杉戸光史「老少女の恐怖」(1974年7月25日・1974年12月10日発行)

・「老少女の恐怖」
「埼玉県北葛飾郡杉戸町(実際の地名かどうかは不明)。
 理加のクラスに転入してきた、金髪の美少年ジャック。
 彼は、妹のメリーと使用人の杉山と共に、町の西洋館に越してきたのであった。
 クラスの女子は、ジャックに夢中になり、毎日、彼の館に遊びに通う。
 だが、彼の館を訪れた女子の中の一人は軽い「老人病」に必ずかかる。
 その「老人病」とは、原因不明の流行病で、若い人間が一気に年を取るという奇病であった。
 理加のボーイフレンドである竹中公郎(きみお)は老人病の原因はジャックにあるのではないかと疑う。
 ある日、理加の学校机にジャックからのラブレターが入っていたのを利用して、公郎は理加に館を探りに行かせる。
 理加がジャックに案内された居間には、実物そっくりのメリーの肖像画が掛けられてあった。
 この館の住人と「老人病」は関わりがあるのだろうか…?」
 この作品は、貸本として描かれた「130才の少女」(貸本/ひばり書房)の再録であります。

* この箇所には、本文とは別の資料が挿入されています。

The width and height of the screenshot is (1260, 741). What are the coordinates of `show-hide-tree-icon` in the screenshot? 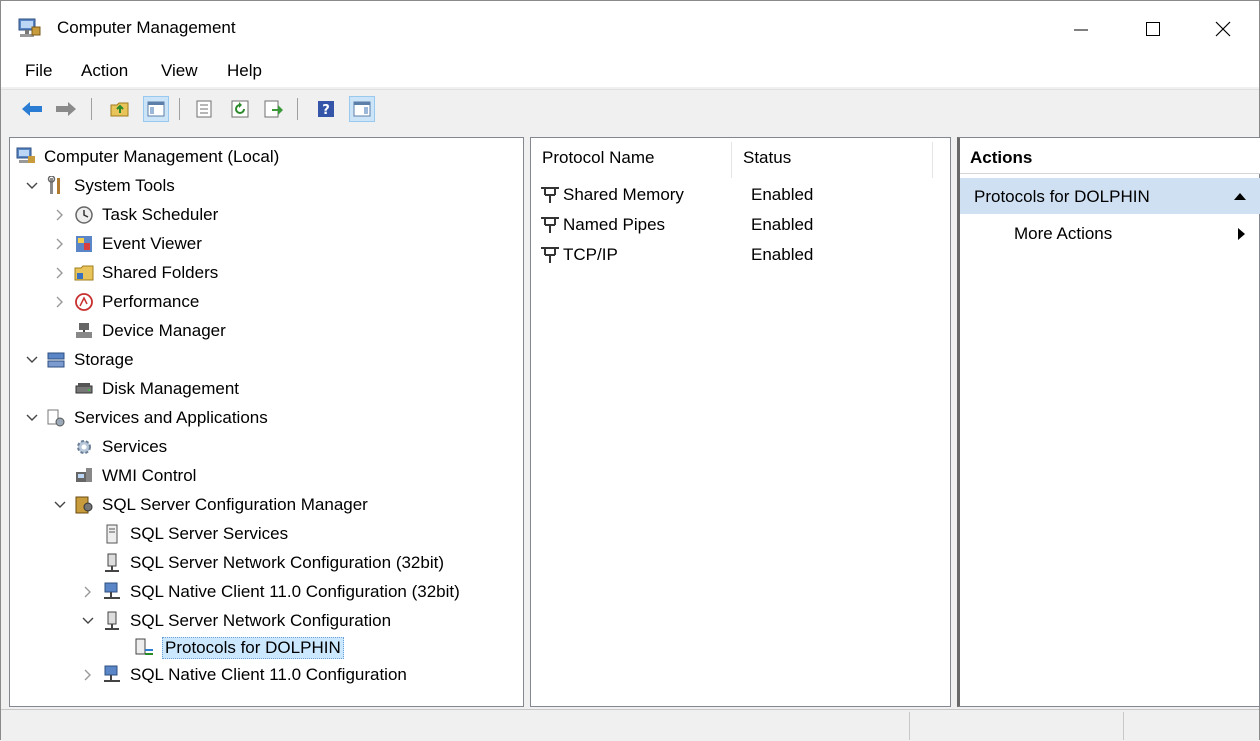 It's located at (156, 109).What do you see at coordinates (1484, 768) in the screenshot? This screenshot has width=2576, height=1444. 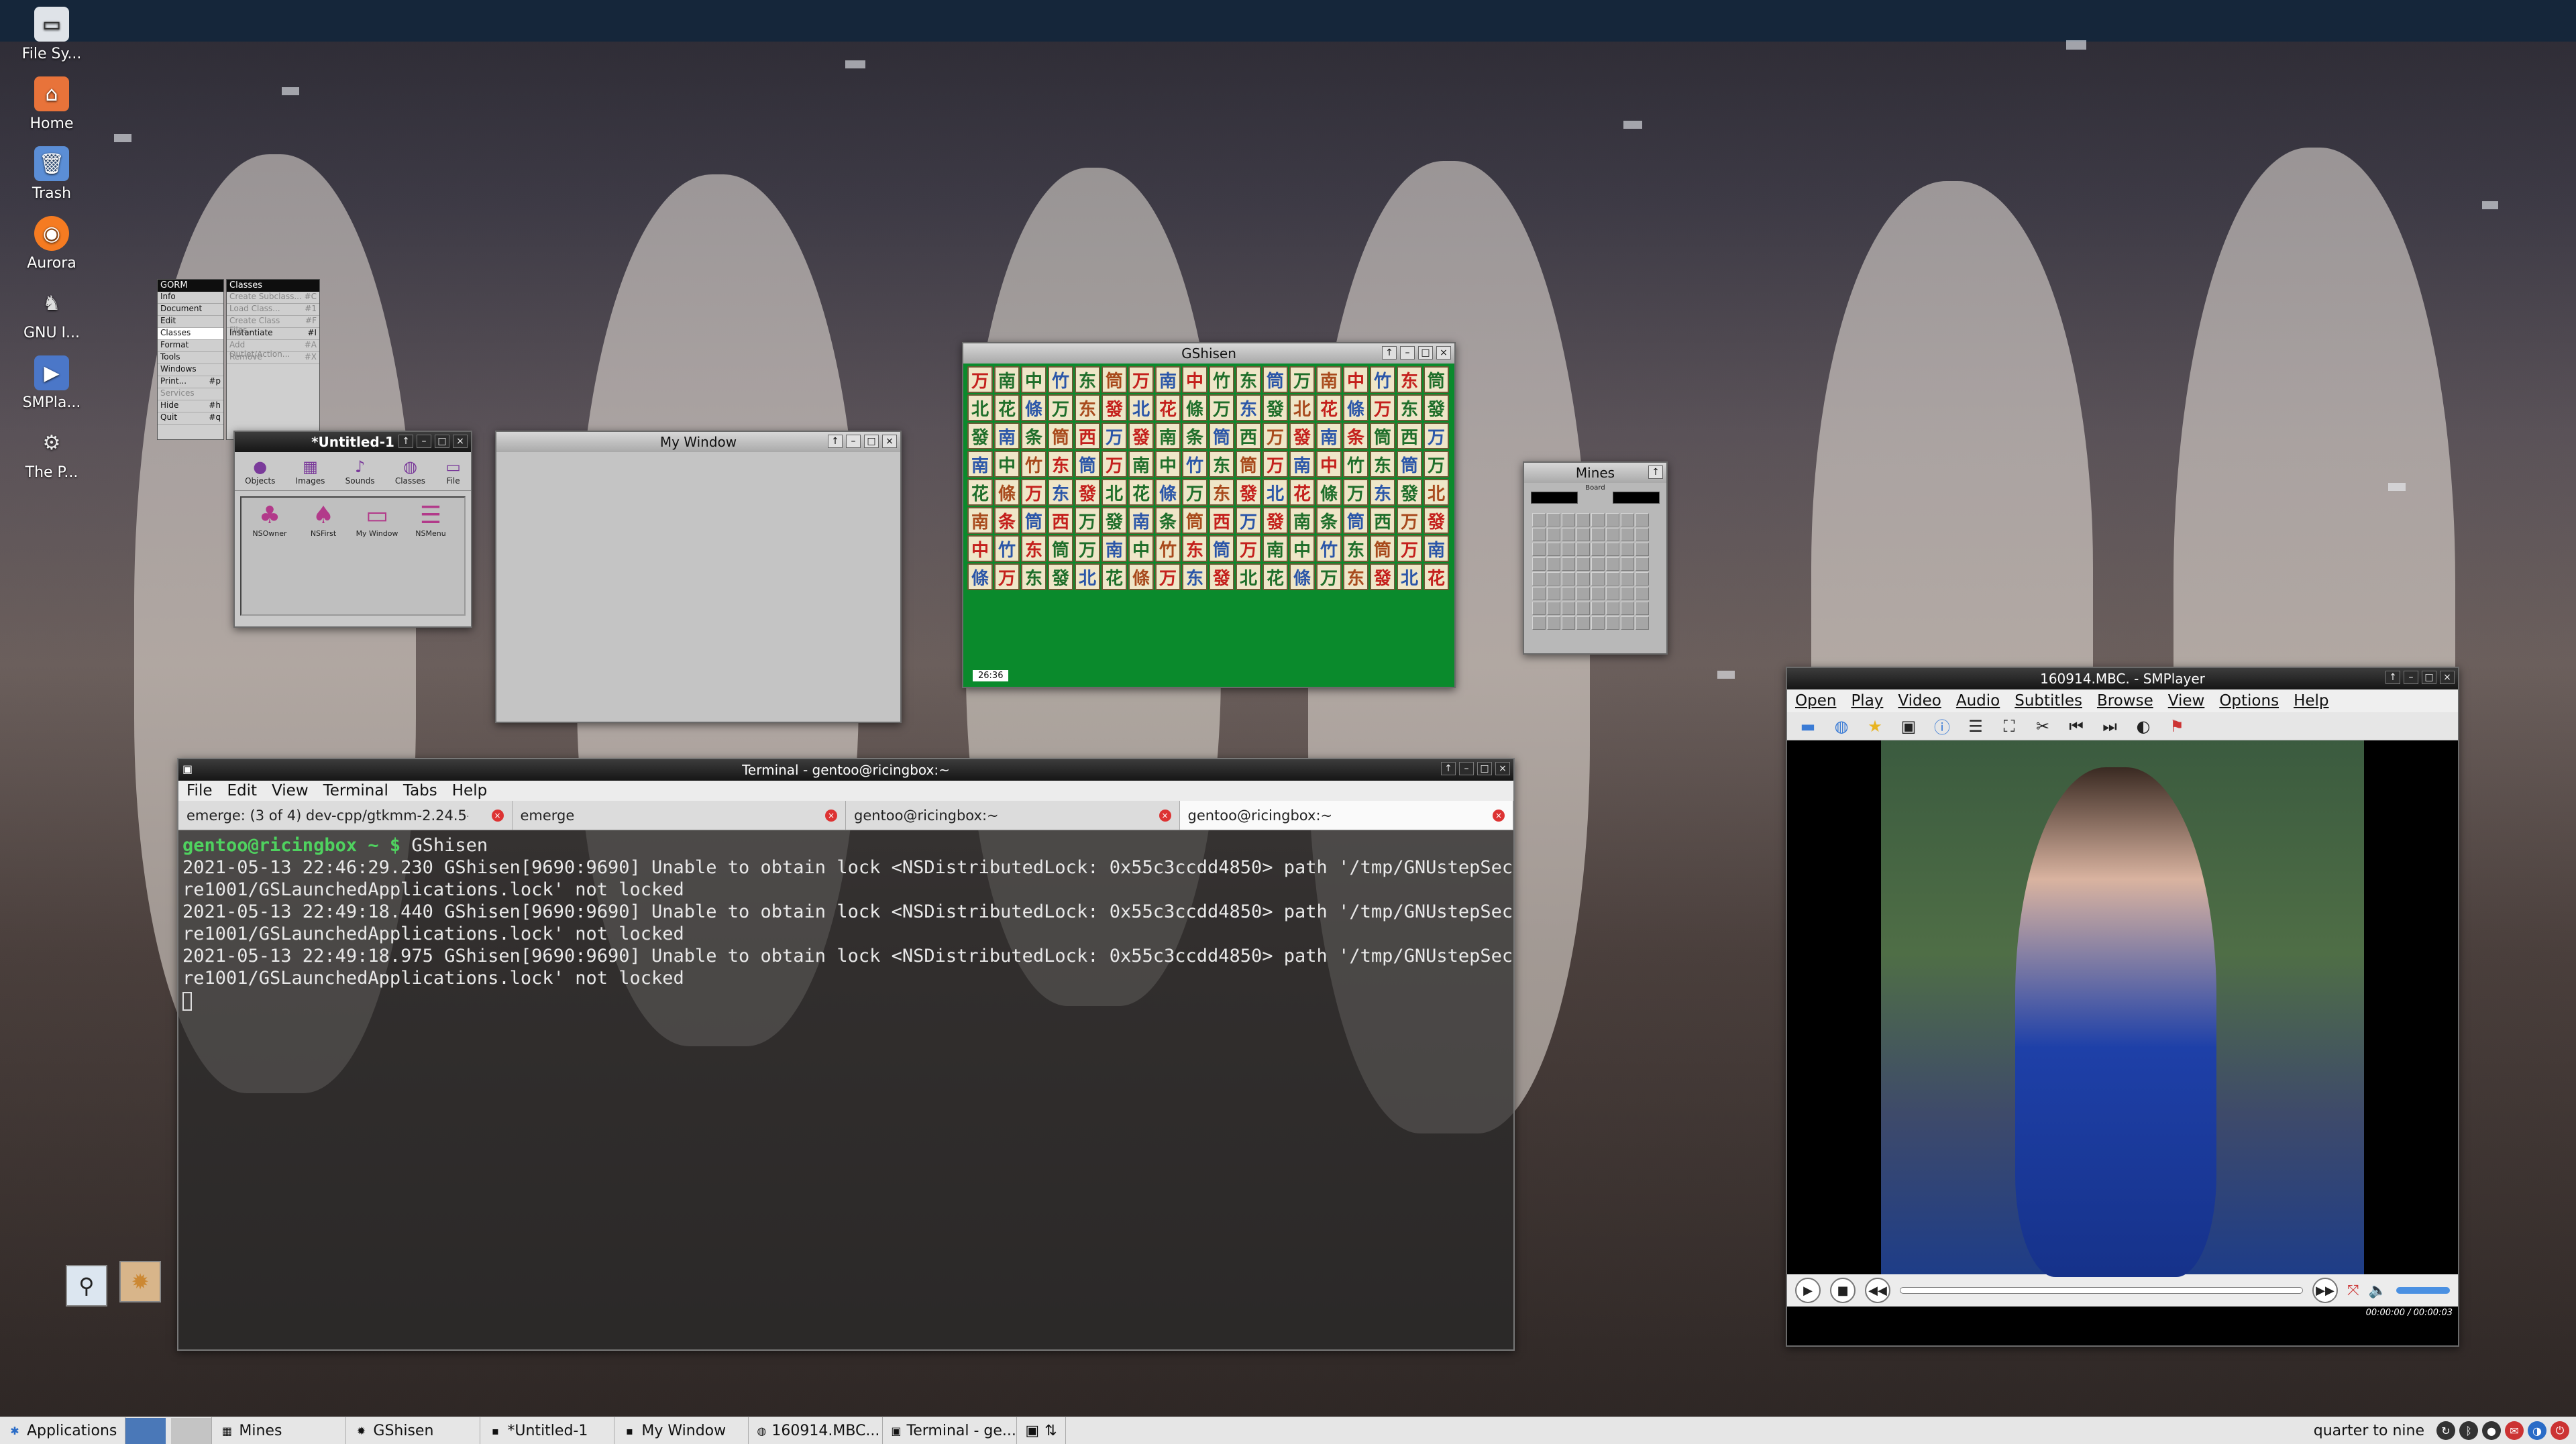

 杉戸光史先生の他の貸本マンガと同じく、大きな破綻のない代わりに、こじんまりとまとまった作品で、印象にあまり残らないかもしれません。

・「まぼろしの鯉」
「福島県磐梯山にいだかれた、磐梯三湖。
 そのうちの一つ、檜原湖…この湖は、明治21年に磐梯山噴火に伴う大洪水によって多くの人命が失われたという過去を持つ。
 数十年後、この湖に東京からやってきた青年がいた。
 彼の名は敷島武男と言い、この地を訪れた目的は、この湖の主と言われる金の鯉を釣ることであった。
 宿を取った最初の夜、彼の部屋を覗き見る者がいる。
 それは昼間に会った少女で、彼女を追ううちに、武男は檜原湖に来ていた。
 すると、彼の目の前に、金色の着物を着た女性が現れ、沼の主のいるところへ案内しようと言う。
 女性の誘いに乗り、武男は女性と二人、夜釣りに繰り出すのだが、それは沼の主の罠であった…」
 この作品は活劇が入っていて、面白いとは思うのですが、ストーリーに理解不能なところがありまして、う〜ん、残念。
 ただ、ヒバリ・ヒット・コミックスでは何故か再刊されず、読もうと思っても黒枠版しかないのが、(怪奇マンガ・マニアにとっては)ちょっぴりつらいところです。